5:25pm PT by Eriq Gardner
Sony Aims to Use Other Corporate Hacks to Fend Off Ex-Employee Class Action
It's no secret that hackers are a rising threat to the privacy of corporations and their employees. What's less appreciated is how every large-scale hack potentially makes it tougher to punish those responsible for maintaining a reasonable amount of security.
Case in point is the ongoing negligence lawsuit against Sony Pictures over what happened last winter. In June, a judge allowed the lawsuit to proceed, and the following month, the plaintiffs filed a motion for class certification. In those papers, several former employees of the company reported being victim to identify theft. One plaintiff discovered unauthorized credit cards opened in his name while two others found their personal information available for purchase on black market websites.
But was that because of the hack attributed to North Korea? Or was it because of data breaches connected to eBay, Home Depot and Target?
On Monday, in a newly unsealed opposition to class certification, Sony spells out the legal theory.
"Plaintiffs have no way to prove at a class trial, through generalized evidence common to the class as a whole, that any injuries to classmembers were caused by the SPE cyberattack," states the defendant.
As its first exhibit, Sony presents an expert report from Dr. Michael Turner, who writes that the increased risk of identity fraud depends on a number of factors including the amount of personal information exposed in the cyber attack, the age of the information exposed and the other sources of risk to which any individual is exposed. One appendix in his report is titled "Other Data Breaches That Have Exposed the Named Plaintiffs' PII."
Two plaintiffs potentially had information exposed through a breach on Anthem, a health insurance company, according to this appendix. Another through breaches upon Dropbox and Evernote. And most of the plaintiffs used credit cards at Home Depot or Target, which also were subject to hacks.
Sony is using the fact that it isn't alone to its advantage and telling the judge that each plaintiff will need to demonstrate the proximate cause of his or her injuries, possibly by comparing hacked information to what's been used in a particular identity fraud.
"To prove that any injury — or even risk of future injury — is attributable to the cyberattack, each classmember would have to show that this cyberattack, and not another event, caused any incident of identity fraud," argues the defendant. "That issue is individualized."
Sony says there are other elements that warrant individualized attention.
For example, it's pointing to the variability of how its former employees managed themselves online.
"Some Plaintiffs maintain active online presences, which means that much of the PII they claim was disclosed in the cyberattack already had voluntarily been made available online," says the opposition brief. "For example, while [Joshua] Forster complains that his title, place of work, and dates on which he joined and left SPE were disclosed, he acknowledges that he had posted that information to LinkedIn and thus could not be harmed by its disclosure. [Michael] Levine likewise admits that he has 'put a lot of [his] life online.' For him and others, a wide range of PII was available online prior to the attack."

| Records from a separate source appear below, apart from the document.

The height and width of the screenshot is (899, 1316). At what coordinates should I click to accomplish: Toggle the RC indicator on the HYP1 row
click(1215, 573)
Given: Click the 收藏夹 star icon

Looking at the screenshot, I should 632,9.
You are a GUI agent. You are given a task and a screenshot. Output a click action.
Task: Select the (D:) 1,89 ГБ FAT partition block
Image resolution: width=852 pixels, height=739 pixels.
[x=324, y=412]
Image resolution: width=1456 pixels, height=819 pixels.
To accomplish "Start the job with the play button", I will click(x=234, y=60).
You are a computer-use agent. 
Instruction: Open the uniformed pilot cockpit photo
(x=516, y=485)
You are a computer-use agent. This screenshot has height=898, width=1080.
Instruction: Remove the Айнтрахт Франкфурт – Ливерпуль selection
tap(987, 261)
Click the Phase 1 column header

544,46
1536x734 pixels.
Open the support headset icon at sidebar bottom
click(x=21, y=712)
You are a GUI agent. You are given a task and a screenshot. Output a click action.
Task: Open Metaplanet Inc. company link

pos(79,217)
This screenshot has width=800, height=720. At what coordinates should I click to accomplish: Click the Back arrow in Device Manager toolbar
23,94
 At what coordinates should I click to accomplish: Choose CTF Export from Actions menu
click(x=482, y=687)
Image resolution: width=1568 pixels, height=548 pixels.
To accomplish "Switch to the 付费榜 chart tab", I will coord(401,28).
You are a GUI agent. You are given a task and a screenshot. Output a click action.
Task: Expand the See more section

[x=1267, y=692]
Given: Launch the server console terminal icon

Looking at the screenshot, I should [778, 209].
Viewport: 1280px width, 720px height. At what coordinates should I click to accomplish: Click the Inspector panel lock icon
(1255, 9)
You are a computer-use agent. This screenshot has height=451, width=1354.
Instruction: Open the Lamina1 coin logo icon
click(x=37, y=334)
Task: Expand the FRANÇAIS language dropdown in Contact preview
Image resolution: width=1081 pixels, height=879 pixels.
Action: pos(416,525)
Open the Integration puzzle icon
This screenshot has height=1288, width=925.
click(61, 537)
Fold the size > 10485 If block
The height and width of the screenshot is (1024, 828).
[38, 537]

Sony's newest brief (read in full here) comes after months of grueling depositions for the former employees. A sampling of some of the questions:
"Did you discuss or raise concerns about SPE's data security policies with anyone at SPE during the interview process for any of these employments?" asked Sony attorney Chris Casamassima to Levine.
"Did Sony Pictures' data security policies, practices, or procedures in any way affect your decision to continue working at Sony Pictures between 2000 and 2002?" Sony attorney Michael Bayer asked Christina Mathis.
"Is your age a secret?" Casamassima asked Ella Archibeque.
"And you put all of this detailed information about your jobs at SPE on the Internet before the November 2014 cyber attack, correct?" Sony attorney Drew Dulberg asked Forster.
"It was your opinion that setting up a pin and changing the password was sufficient; correct?" Sony attorney Cari Laufenberg asked Michael Corona.
Some former employees were given a chance to explain why they were suing and even whether they'd ever work for Sony again.
According to Archibeque: "Because I feel that they've mishandled my personal information along with everybody else's, and they were slow in responding — well, they failed to respond to any inquiries about the safety of my personal information or anyone else's."